照顾他呀!这辈子养出了你,你给咱争气,别的不求啥了。”
金川一出生,就无法选择地,夺走了一个人全部的生活,全部的梦想,全部的精力和时间。
尽管无法选择,却要负罪终生。
生死关头,她忽然明白,那不是她们任何一个人的罪孽,而她也无法偿还。
也许她有机会,偿还给其她像妈妈一样的女人,唯独无力,偿还这沉重的母爱。
“妈妈,如果有来生,我们能不能,不做母女,只做朋友?”金川的眼泪再度无声地落下。
“你这瓜娃,说的啥晦气话,快呸掉,呸呸呸!”
关门声猛然响起,江魅从椅面上惊醒过来。
“你这张照片在哪照的!”张春桃语气激动。
听见了,坐不起来,江魅发现自己落枕了,浑身硌得酸痛,挣扎半晌才坐好,看见自己手机里的照片。

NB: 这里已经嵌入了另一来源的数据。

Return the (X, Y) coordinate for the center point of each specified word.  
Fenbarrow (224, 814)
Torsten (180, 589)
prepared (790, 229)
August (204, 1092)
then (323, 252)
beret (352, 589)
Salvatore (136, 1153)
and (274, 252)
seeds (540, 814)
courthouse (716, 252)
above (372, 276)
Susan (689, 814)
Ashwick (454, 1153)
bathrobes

“记不清了,路上看见吴老师和他女儿,好奇,就拍了一张。怎么了?”
手机上,吴默为正在拉开单元楼的楼门,身后跟着高大壮实的长发女孩,穿短袖,牛仔裤,发灰的球鞋,只露出半张侧脸。
“这不是吴默为的女儿,很可能是另一案的凶手!你知道他什么时候出来的吗?”张春桃紧盯着江魅平静的脸,疑窦丛生。
“凶手?”江魅皱眉。
“吴默为死了,你不知道?”
守成大学的案子一个比一个怪,张春桃凝神回忆,吴默为,好端端一个教授,在家被人杀害,家属居然当成马上风,直接拉去办葬礼。